社会資本としての森林と産業としての林業
岐阜県立森林文化アカデミーのクリエーター科授業『森林文化論』。
今回は林野庁木材利用課の福田淳さんをお招きして、「社会資本としての森林と産業としての林業 ~林業の成長産業化に向けた森林・林業政策~」と題してお話し頂きました。
また後半戦では福田さんが所属する東京木場角乗保存会の『木場の角乗』についてもお話し頂きました。
「社会資本としての森林」は、公共財として位置づけされる森林の多面的機能、その公共財である森林の整備に対して1,200億円(平成28年度)の支援をしている。
公共財とは「非競合性」と「非排除性」を有する財である。
森林は公共財であり、社会資本として整備するもの。
では「産業としての林業」はどうか。
現在の森林所有者は、立木の売払収入だけでは、森林の育成費を賄えず。多面的機能発揮の観点から、森林整備事業で森林育成コストの一部を補助。
収支改善のアプローチとして、木質バイオマス燃料として、林地残材を有効利用することで収入を上げることも一案。

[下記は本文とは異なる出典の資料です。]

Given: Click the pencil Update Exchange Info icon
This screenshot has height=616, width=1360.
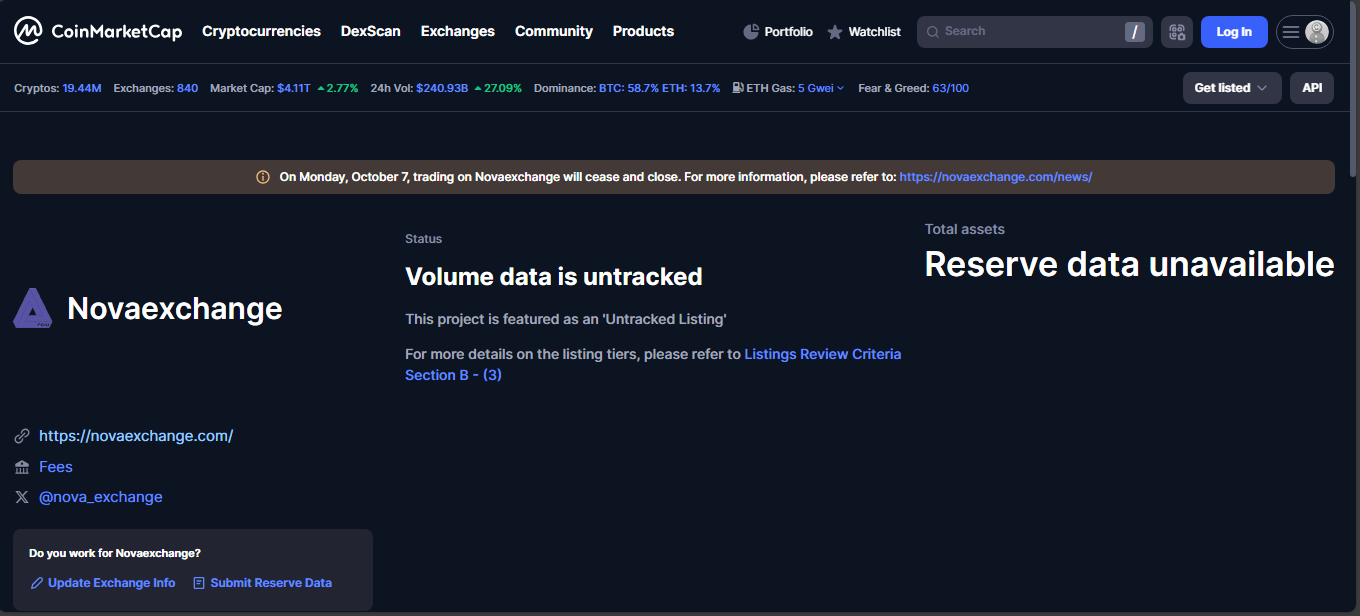Looking at the screenshot, I should pos(37,583).
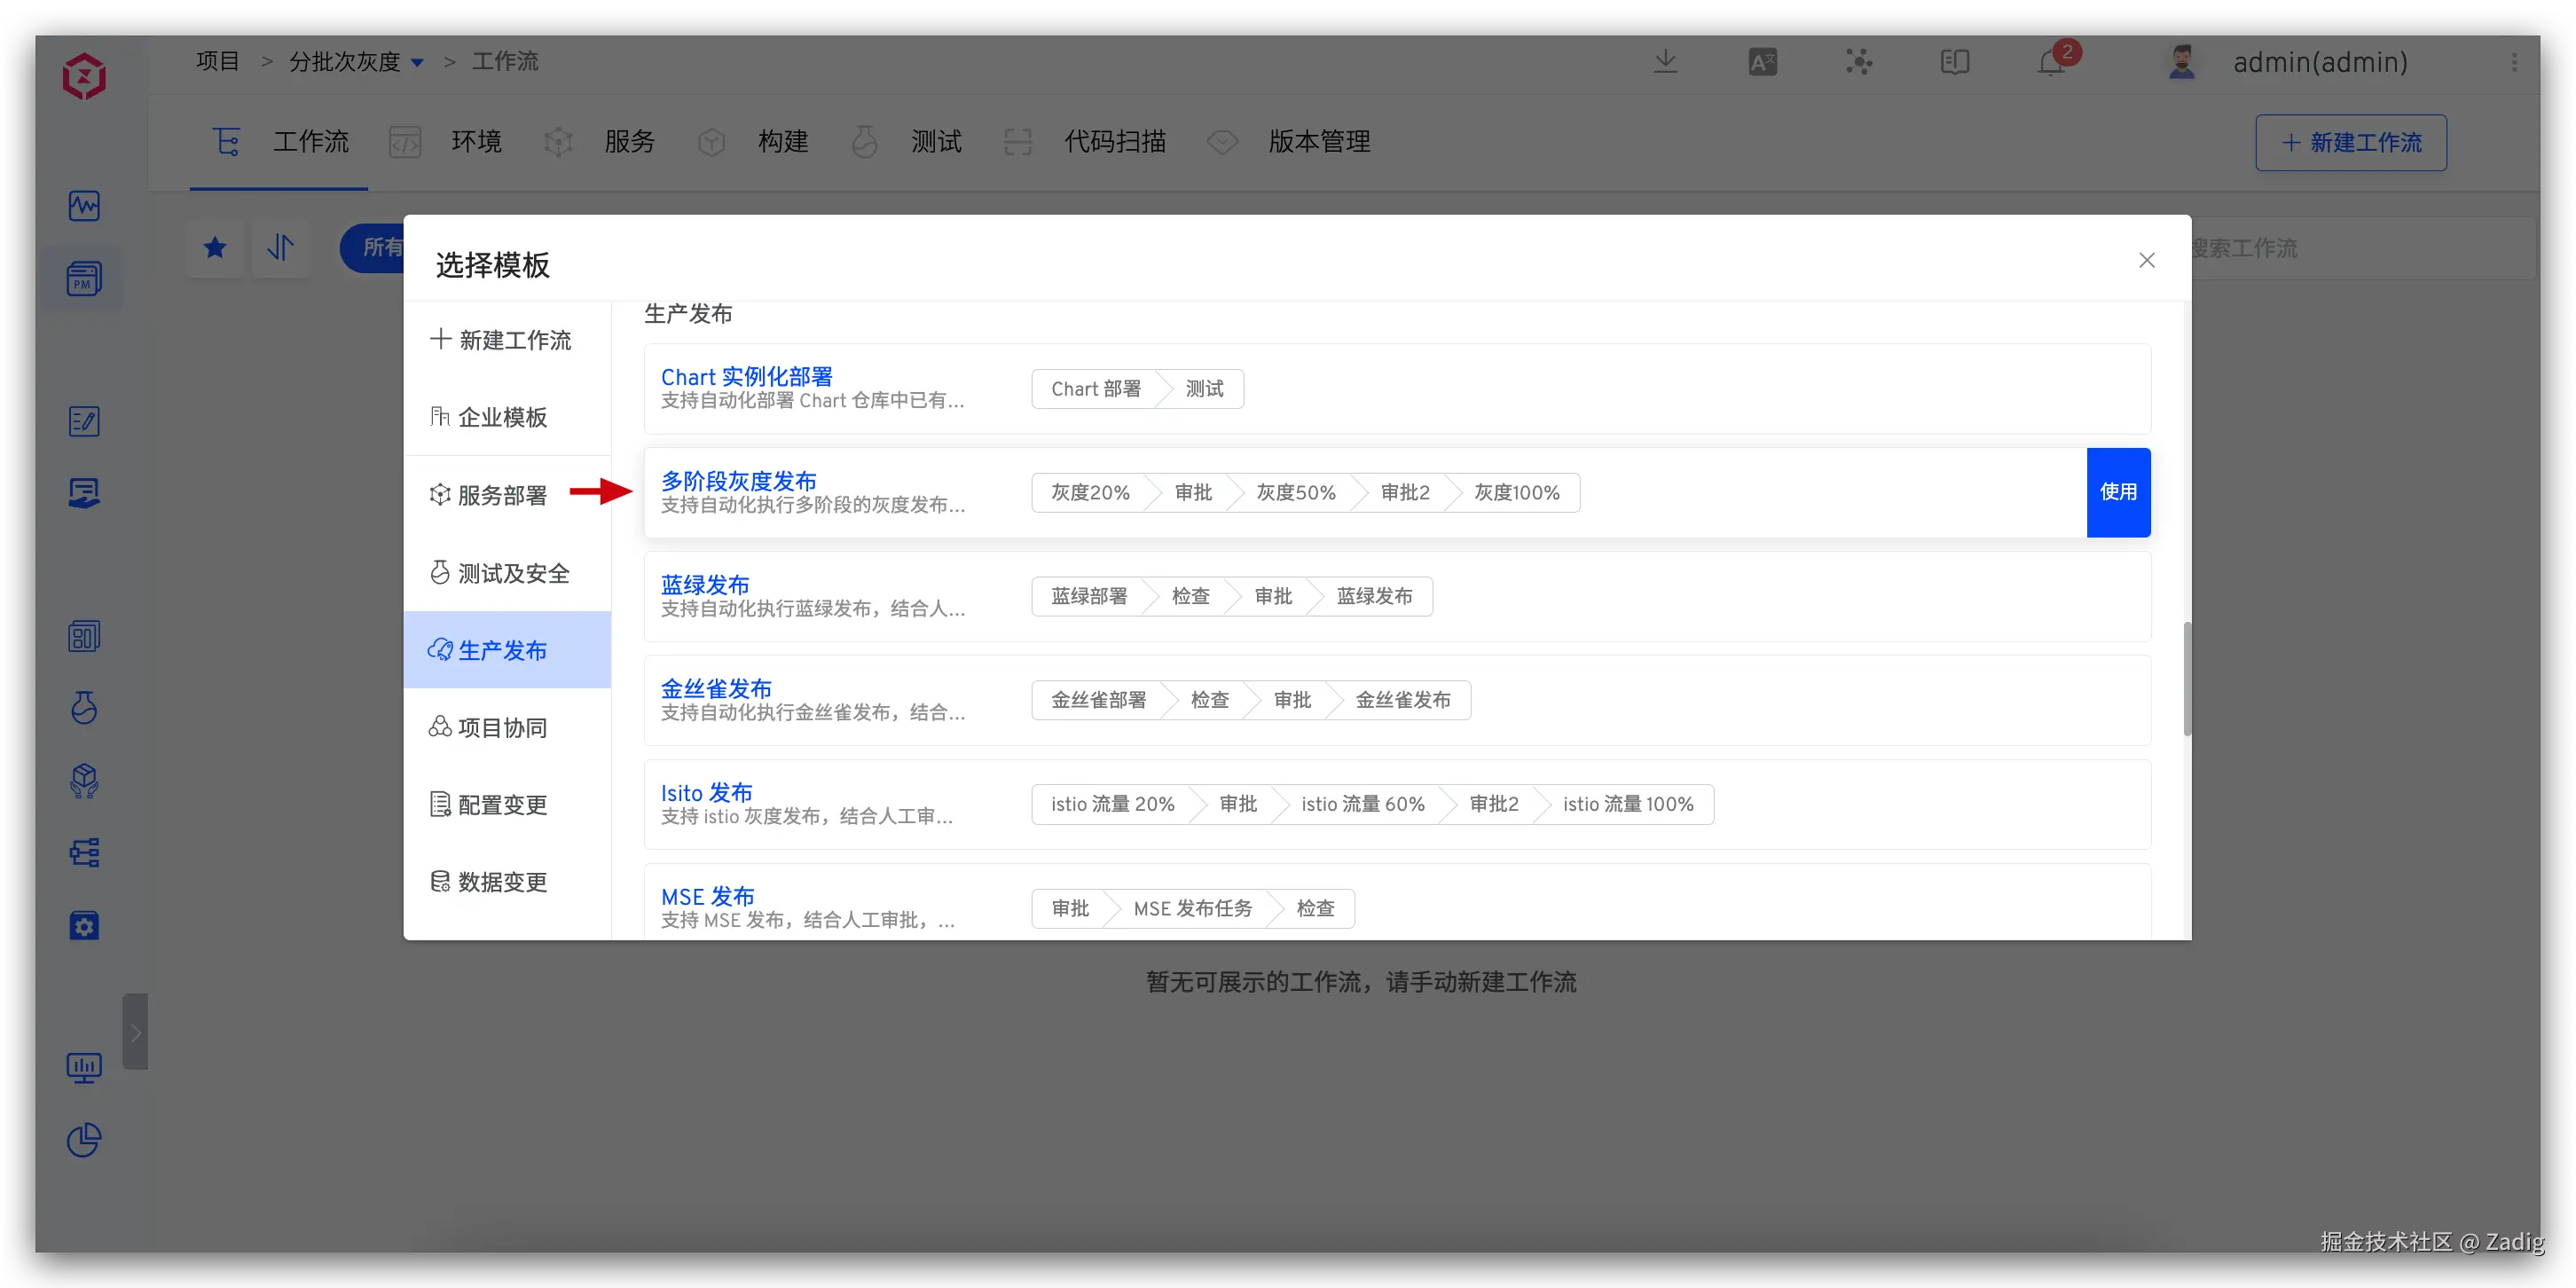
Task: Click the notification bell icon
Action: coord(2051,62)
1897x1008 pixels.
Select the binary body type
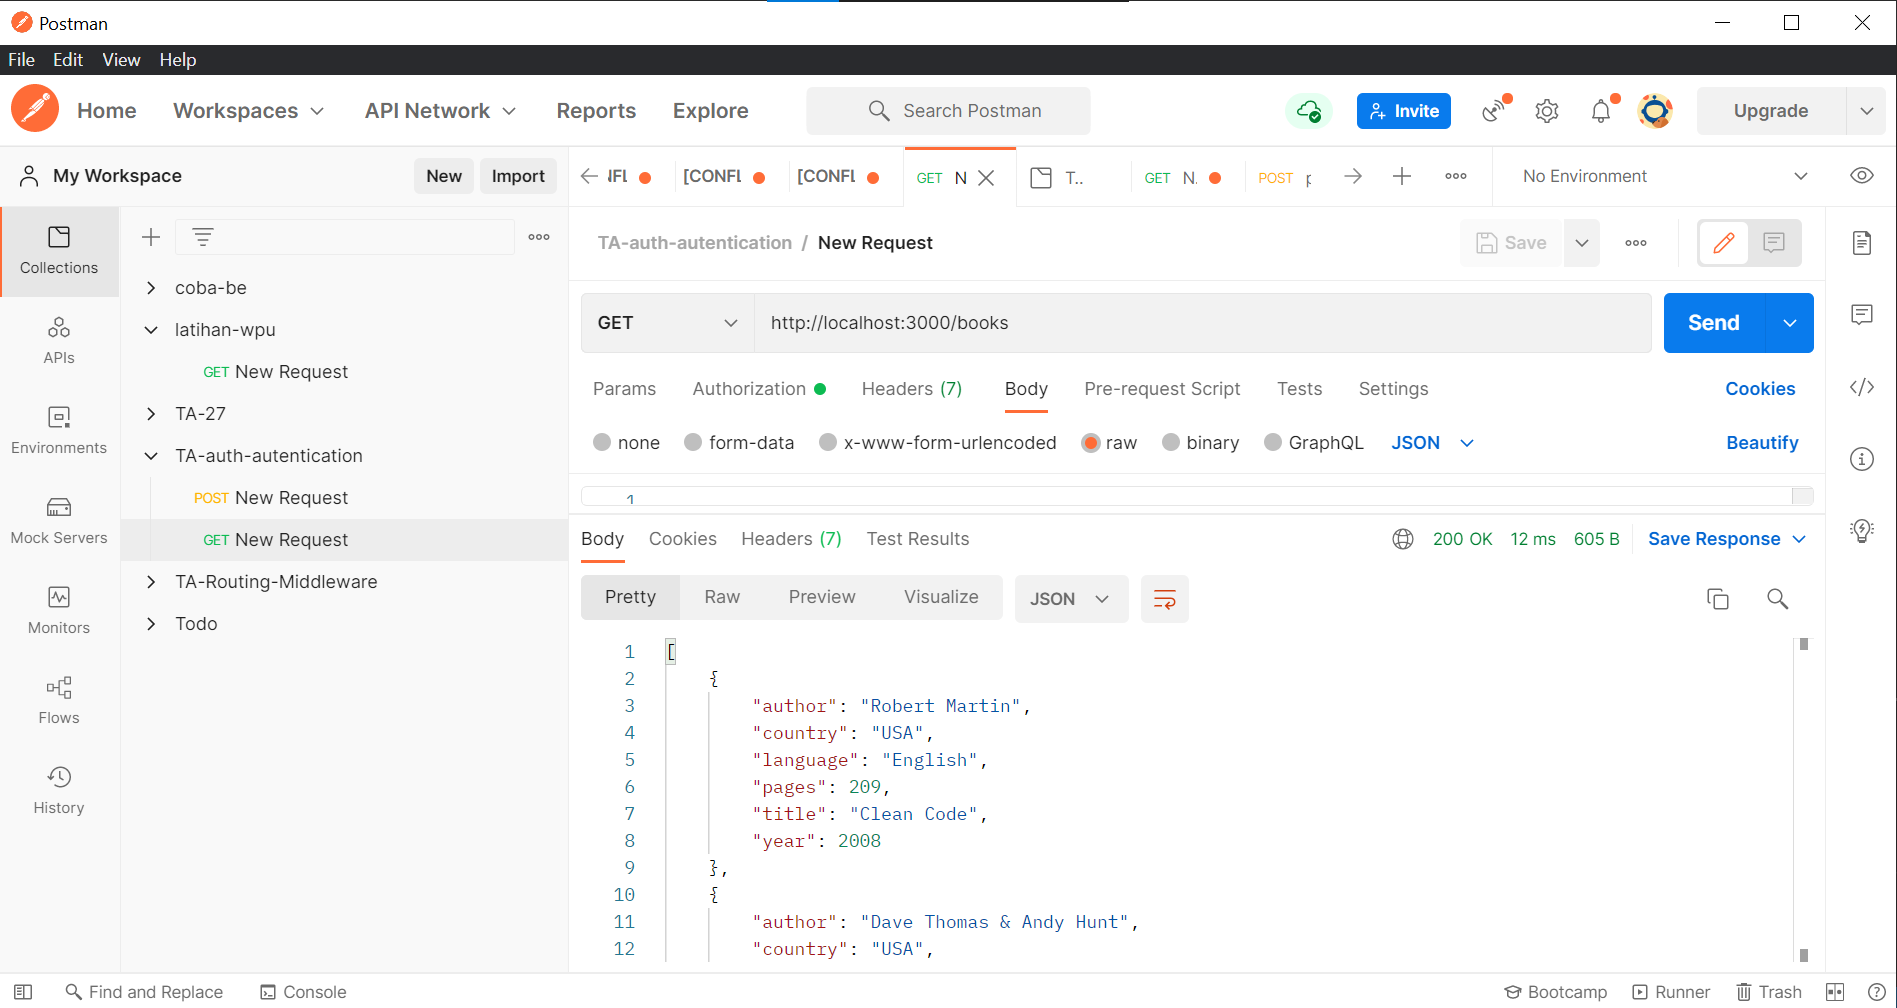pos(1200,442)
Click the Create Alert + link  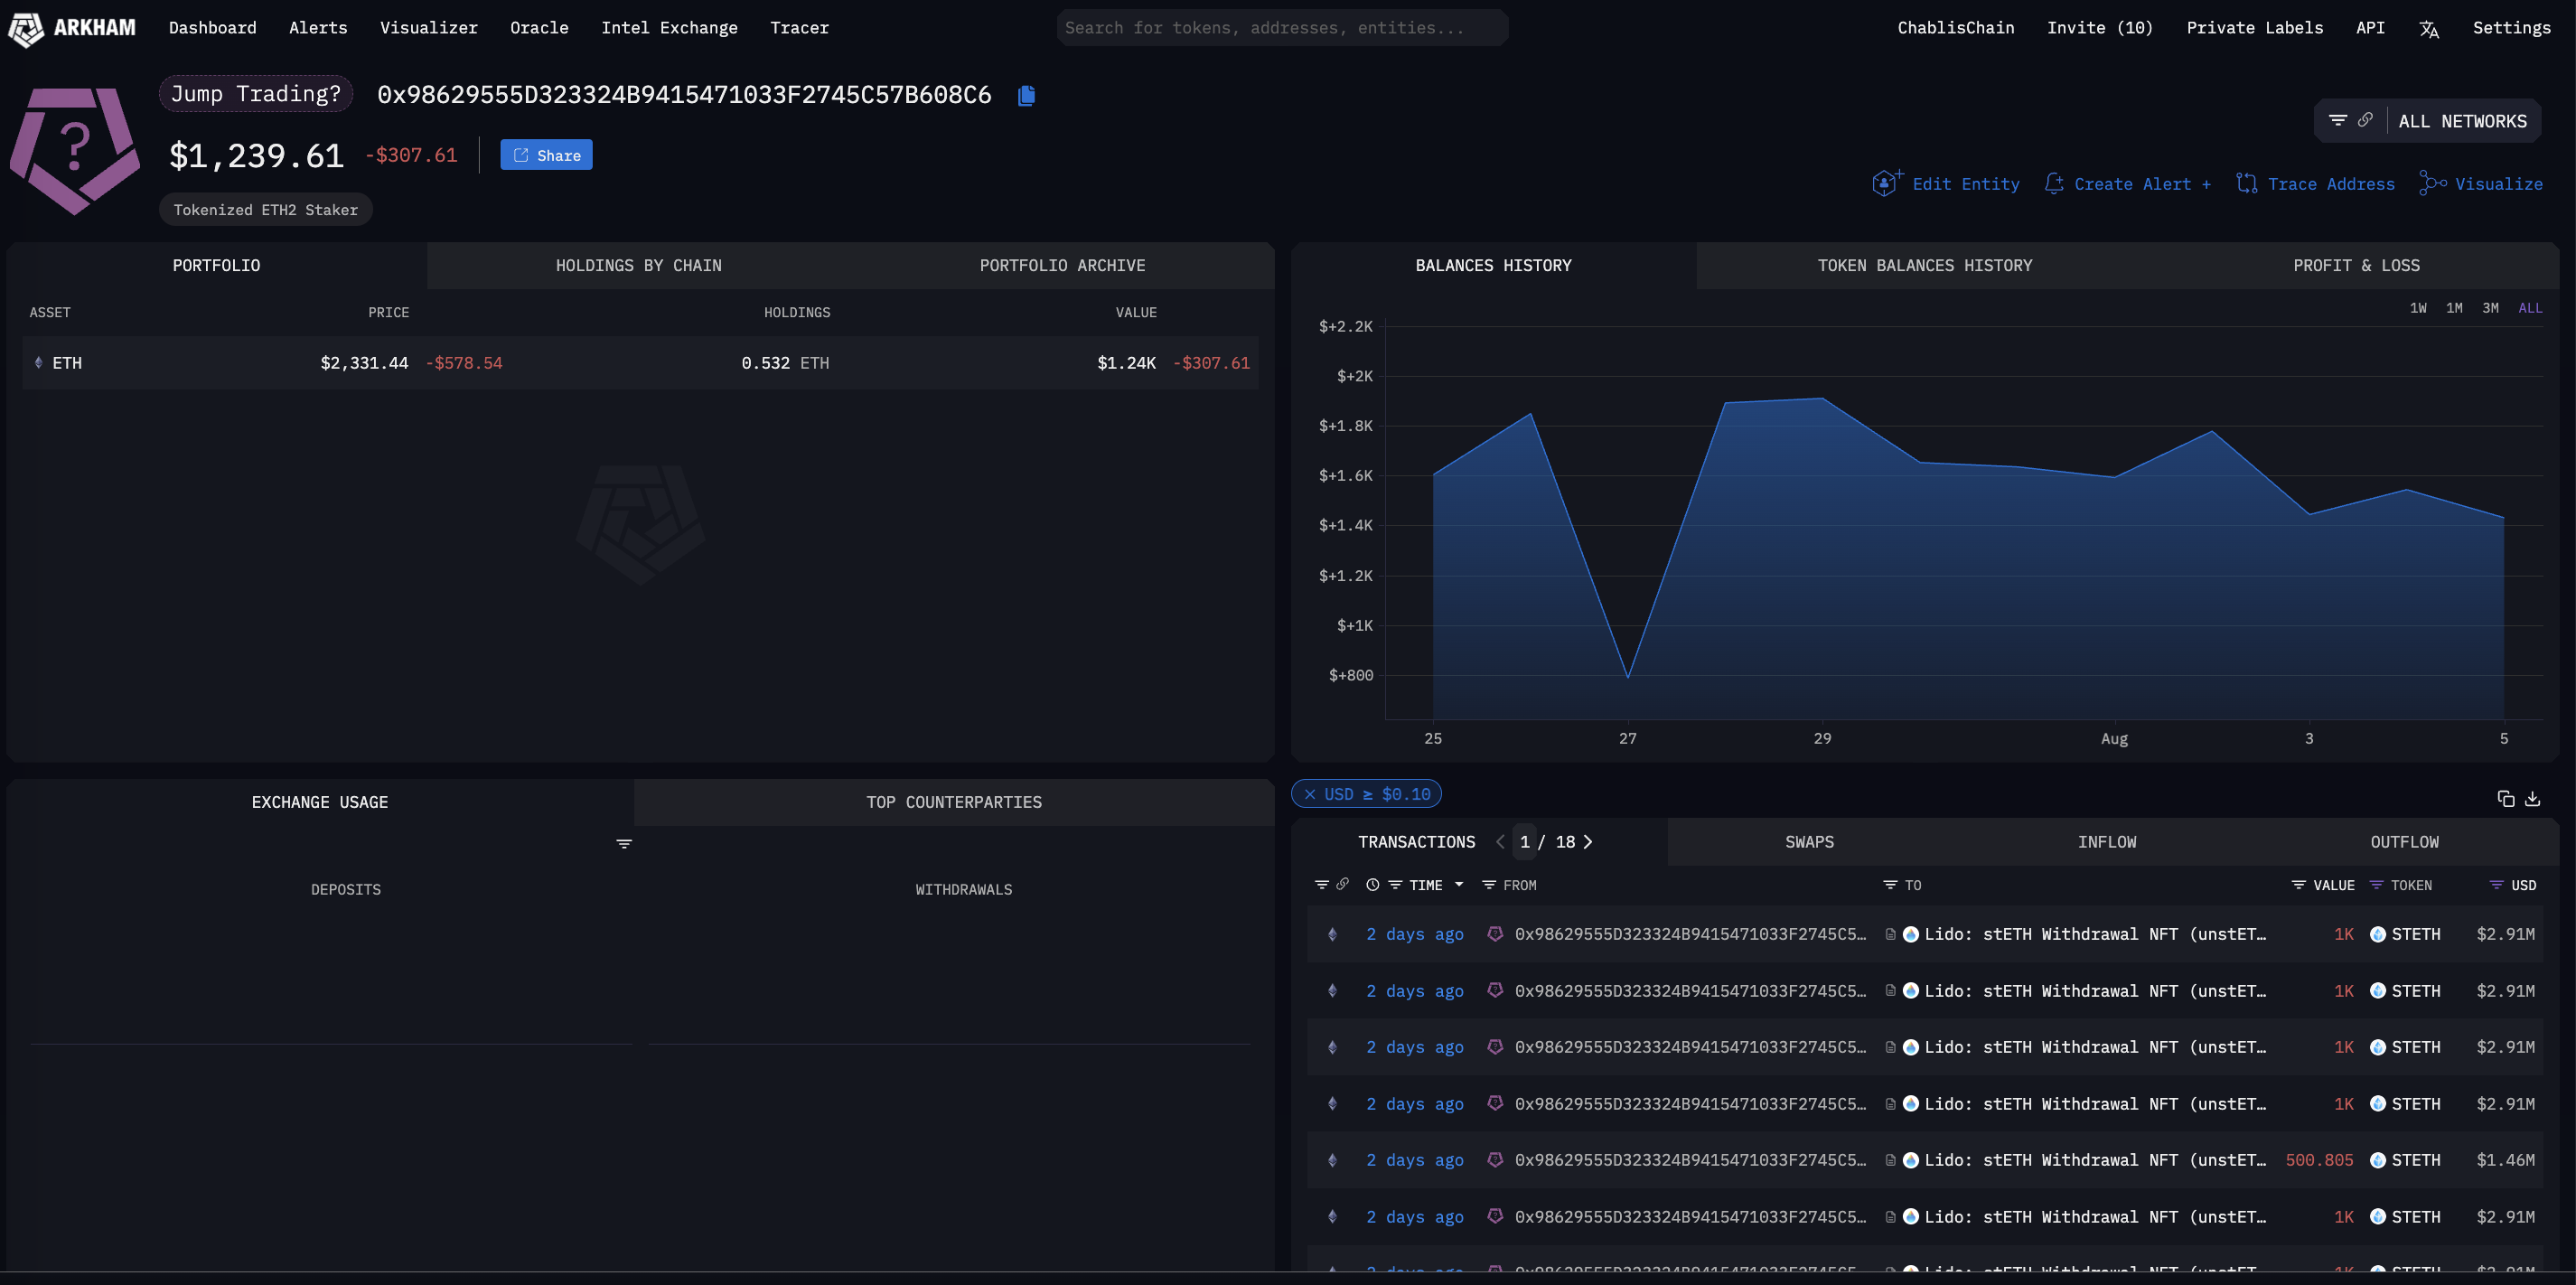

一方、支出削減のため植栽の低コスト化、伐採搬出の低コスト化も考える必要がある。
最後に①資源の循環利用、②原木の安定供給体制の構築、③木材需要の拡大、することが政策として重要。
後半戦は、伝統芸能『木場の角乗』の継承を目指している福田さんから、森林文化論につながるお話しをお聞きしました。
東京木場の人たちは「川並(かわなみ)」と呼ばれる職員集団であり、腕自慢・余技として「角乗」を発達させてきました。
江戸時代の1845年~1853年に作成された『木曽式伐木運材図絵』には「角乗之図」として描かれており、明治12年にはアメリカのグラント将軍来日時に披露されたそうです。
現在の保存会は昭和60年頃から木材産業関係者以外への保存会参加門戸が開かれ、平成5年からは一般市民を対象とした講習会を開催するようになったそうです。
本来の角乗には、ツガの角材が用いられ、バランスを取るためのタメ竿にはマダケが、角材を水上で操るための鳶口の一種、長鉤(ながかぎ)の柄にはハチクが使われています。
角乗の継承には、①担い手の確保、②技術の伝承、③資金の確保、が必要であり、こうした伝統を後世に伝えるためにも、木場の歴史を学び、先人達の技のすごさを再認識することも重要なのです。
以上報告、JIRIこと川尻秀樹でした。